Print exactly the lines of the listing below from the one containing "The image size is (844, 1400)." through the final line, both included, and no pictures.
__________________________________________________
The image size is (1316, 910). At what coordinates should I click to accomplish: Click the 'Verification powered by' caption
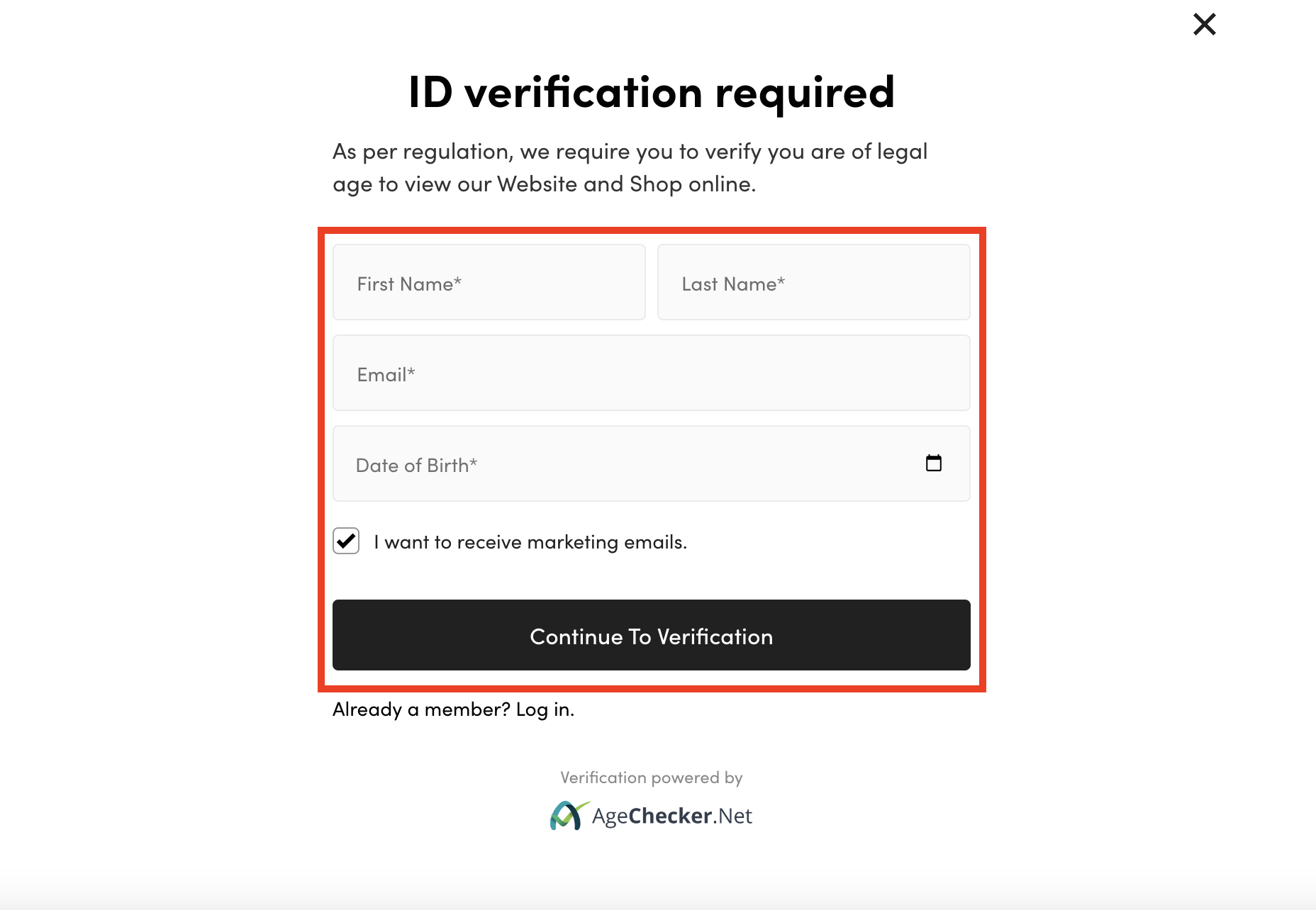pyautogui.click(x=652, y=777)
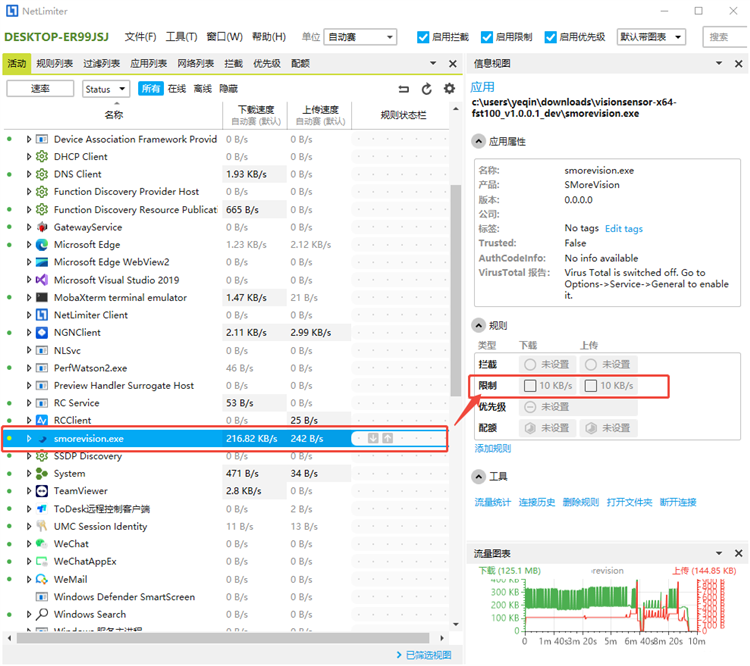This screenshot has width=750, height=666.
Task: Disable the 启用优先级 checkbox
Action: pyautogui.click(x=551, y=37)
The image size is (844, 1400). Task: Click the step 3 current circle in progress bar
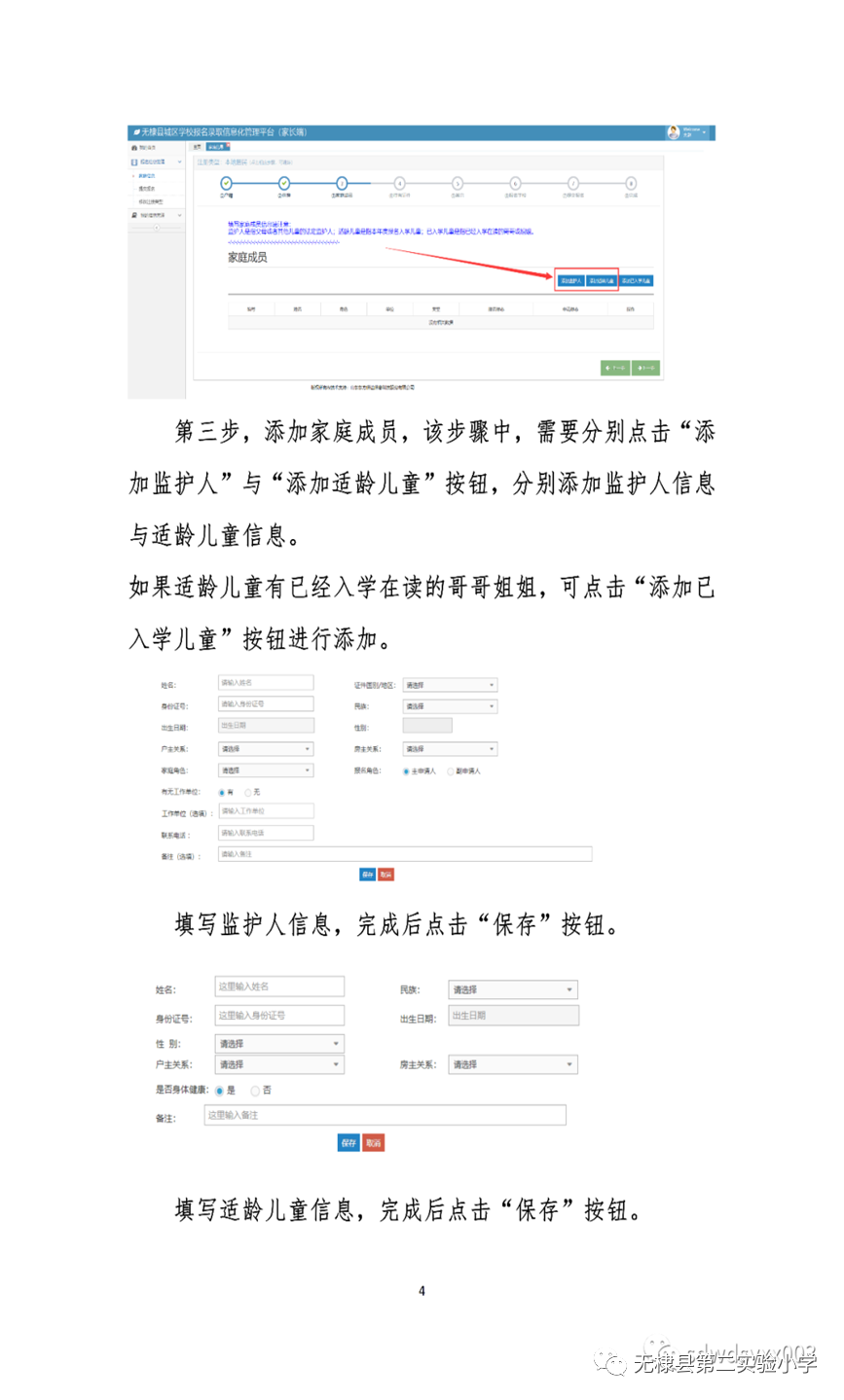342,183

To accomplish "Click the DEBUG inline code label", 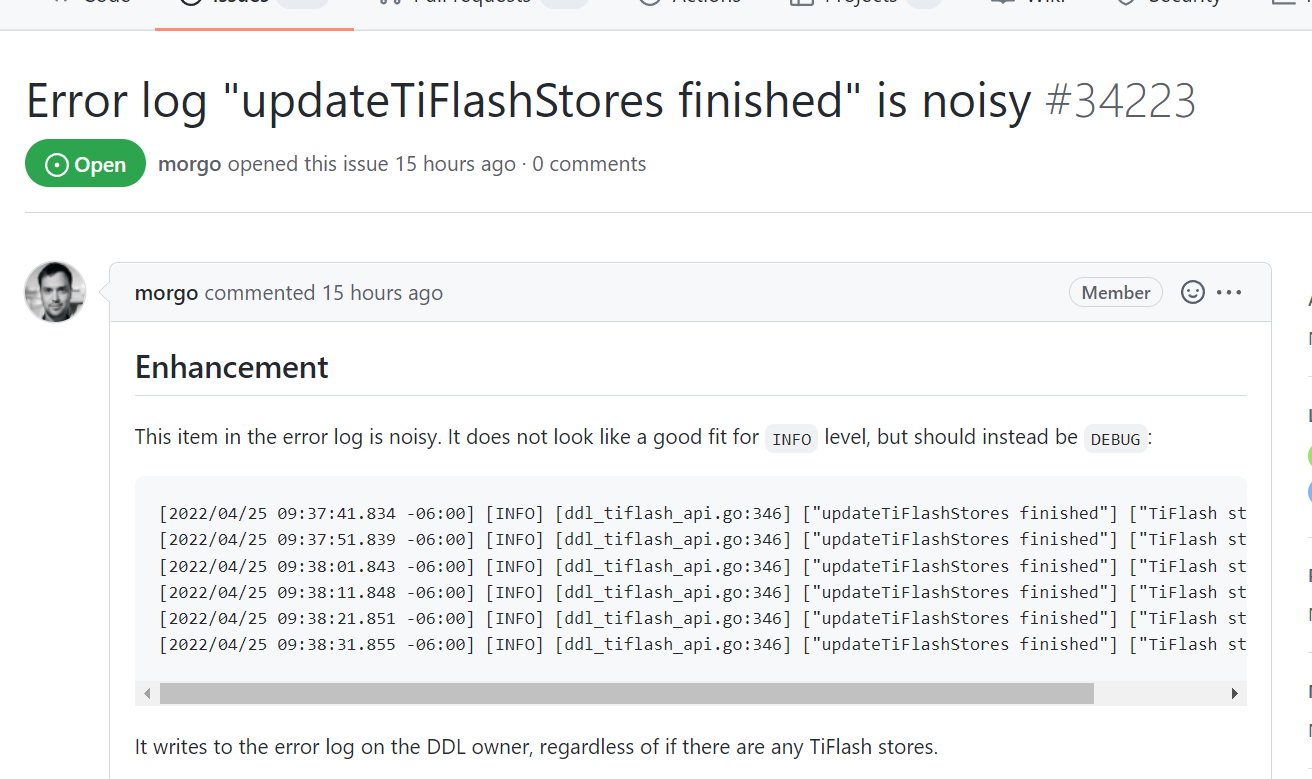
__________________________________________________
- Expected answer -
The image size is (844, 1400). Task: Click the step 3 current circle in progress bar
342,183

To accomplish "Click the DEBUG inline code label", 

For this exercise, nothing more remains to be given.